The agency may sustain “this burden ‘by submitting a Vaughn index, along with affidavits from agency employees that describe the justifications for nondisclosure with reasonably specific detail, demonstrate that the information withheld logically falls within the claimed exemption, and are not controverted by either contrary evidence in the record nor by evidence of agency bad faith.'” Waterman, 61 F.4th at 158 (quoting Am. Immigr. Laws. Ass'n v. Exec. Off. Immigr. Rev., 830 F.3d 667, 673 (D.C. Cir. 2016)); see also Poitras v. Dep't of Homeland Sec., 303 F.Supp.3d 136, 150 (D.D.C. 2018) (“An agency may carry its burden of showing an exemption was properly invoked by submitting sufficiently detailed affidavits or declarations, a Vaughn index of the withheld documents, or both, to demonstrate that the government has analyzed carefully any material withheld and provided sufficient information as to the applicability of an exemption to enable the adversary system to operate.”). “‘Ultimately, an agency's justification for invoking a FOIA exemption is sufficient if it appears ‘logical' or ‘plausible.'” Jud. Watch, Inc. v. U.S. Dep't of Def., 715 F.3d 937, 941 (D.C. Cir. 2013) (per curiam) (quoting ACLU v. U.S. Dep't of Def., 628 F.3d 612, 619 (D.C. Cir. 2011)).

III. DISCUSSION

Plaintiff contests the invocation of FOIA Exemption 6 to redact the names of two NIH employees with the titles “Program Official” and “Grants Management Specialist,” respectively. See Pl.'s Mem. at 8-9, 10-12. As discussed below, Exemption 6 properly applies to protect from disclosure the names of the individuals who hold those job titles.

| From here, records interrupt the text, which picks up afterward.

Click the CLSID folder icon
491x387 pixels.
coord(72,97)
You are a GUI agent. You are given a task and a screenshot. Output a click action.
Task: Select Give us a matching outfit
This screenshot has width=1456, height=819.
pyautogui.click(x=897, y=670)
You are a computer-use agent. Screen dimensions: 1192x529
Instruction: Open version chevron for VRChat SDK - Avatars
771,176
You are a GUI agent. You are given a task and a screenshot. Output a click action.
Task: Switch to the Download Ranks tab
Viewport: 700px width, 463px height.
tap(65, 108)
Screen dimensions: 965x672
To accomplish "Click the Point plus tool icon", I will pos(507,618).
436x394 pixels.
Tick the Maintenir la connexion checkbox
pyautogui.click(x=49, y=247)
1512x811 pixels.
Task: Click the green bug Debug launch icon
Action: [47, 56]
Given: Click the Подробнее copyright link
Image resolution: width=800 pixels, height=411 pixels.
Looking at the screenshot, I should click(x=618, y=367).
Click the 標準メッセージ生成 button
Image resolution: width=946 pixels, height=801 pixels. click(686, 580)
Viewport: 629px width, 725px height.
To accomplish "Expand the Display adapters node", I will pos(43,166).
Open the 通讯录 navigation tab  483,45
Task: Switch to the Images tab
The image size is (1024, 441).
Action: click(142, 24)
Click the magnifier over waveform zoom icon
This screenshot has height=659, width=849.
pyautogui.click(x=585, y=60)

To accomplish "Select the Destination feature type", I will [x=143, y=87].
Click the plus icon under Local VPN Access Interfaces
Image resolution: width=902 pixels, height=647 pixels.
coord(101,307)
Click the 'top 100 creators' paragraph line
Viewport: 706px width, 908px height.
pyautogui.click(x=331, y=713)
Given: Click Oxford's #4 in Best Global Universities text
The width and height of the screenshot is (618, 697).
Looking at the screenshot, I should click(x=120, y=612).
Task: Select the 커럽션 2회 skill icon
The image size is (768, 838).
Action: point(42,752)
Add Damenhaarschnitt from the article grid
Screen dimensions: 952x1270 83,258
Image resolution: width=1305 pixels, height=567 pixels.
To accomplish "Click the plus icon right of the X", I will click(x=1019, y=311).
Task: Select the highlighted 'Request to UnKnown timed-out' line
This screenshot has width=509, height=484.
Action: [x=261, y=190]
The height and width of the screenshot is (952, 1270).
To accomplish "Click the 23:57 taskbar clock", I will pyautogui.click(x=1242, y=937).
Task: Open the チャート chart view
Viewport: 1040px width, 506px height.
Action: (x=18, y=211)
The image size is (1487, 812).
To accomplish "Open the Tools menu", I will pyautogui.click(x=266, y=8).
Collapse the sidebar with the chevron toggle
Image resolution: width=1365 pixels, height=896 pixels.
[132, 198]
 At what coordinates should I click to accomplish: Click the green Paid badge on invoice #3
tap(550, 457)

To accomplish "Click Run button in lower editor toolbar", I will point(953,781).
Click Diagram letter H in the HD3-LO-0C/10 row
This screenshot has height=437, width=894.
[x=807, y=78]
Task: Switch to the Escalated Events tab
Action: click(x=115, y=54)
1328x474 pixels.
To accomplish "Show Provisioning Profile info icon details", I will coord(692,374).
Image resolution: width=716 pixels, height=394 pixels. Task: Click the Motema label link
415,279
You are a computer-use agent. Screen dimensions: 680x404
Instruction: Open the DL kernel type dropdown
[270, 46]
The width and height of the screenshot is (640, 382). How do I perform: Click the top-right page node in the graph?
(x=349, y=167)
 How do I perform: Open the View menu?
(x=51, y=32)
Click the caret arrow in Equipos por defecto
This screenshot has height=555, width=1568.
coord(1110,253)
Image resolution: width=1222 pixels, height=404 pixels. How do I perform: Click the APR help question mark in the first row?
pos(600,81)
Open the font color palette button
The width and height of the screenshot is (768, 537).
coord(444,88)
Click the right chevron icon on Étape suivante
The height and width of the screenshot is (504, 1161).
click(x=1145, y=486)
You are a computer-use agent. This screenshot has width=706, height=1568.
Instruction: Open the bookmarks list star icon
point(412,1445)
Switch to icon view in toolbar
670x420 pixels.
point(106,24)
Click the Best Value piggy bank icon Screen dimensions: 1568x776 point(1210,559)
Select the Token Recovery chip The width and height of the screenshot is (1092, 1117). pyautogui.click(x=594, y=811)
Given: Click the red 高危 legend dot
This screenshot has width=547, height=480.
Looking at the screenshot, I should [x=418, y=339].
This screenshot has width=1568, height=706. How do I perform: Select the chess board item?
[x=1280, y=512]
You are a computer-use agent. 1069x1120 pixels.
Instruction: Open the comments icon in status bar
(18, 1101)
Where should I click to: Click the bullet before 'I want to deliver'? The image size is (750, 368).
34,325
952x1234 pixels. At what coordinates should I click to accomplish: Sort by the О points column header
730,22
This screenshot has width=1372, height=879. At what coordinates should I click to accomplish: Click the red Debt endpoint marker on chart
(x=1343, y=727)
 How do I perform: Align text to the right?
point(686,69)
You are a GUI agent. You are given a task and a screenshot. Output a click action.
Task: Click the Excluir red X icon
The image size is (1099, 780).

A. Withheld NIH Employees' Names Qualify for Exemption 6 Nondisclosure

Exemption 6 protects “personnel and medical files and similar files the disclosure of which would constitute a clearly unwarranted invasion of personal privacy.” 5 U.S.C. § 552(b)(6). As a threshold matter, to qualify for this exemption, the withheld information must be “personnel and medical files” or “similar files.” Id. “The terms [sic] ‘similar files' is construed broadly and ‘is intended to cover detailed Government records on an individual which can be identified as applying to that individual.'” Gov't Accountability Project v. U.S. Dep't of State, 699 F.Supp.2d 97, 105-06 (D.D.C. 2010) (quoting U.S. Dep't of State v. Wash. Post Co., 456 U.S. 595, 602 (1982)). “[C]ourts look ‘not to the nature of the files,' but rather to ‘the nature of the information' at issue.” Skybridge Spectrum Found. v. FCC, 842 F.Supp.2d 65, 83 (D.D.C. 2012) (quoting N.Y. Times Co. v. NASA, 920 F.2d 1002, 1006 (D.C. Cir. 1990)); see also Jud. Watch, Inc. v. FDA, 449 F.3d 141, 152-53 (D.C. Cir. 2006) (“similar files” encompasses “not just files, but also bits of personal information, such as names and addresses, the release of which would ‘create[] a palpable threat to privacy.'” (alteration in original) (quoting Carter v. U.S. Dep't of Com., 830 F.2d 388, 391 (D.C. Cir. 1987))).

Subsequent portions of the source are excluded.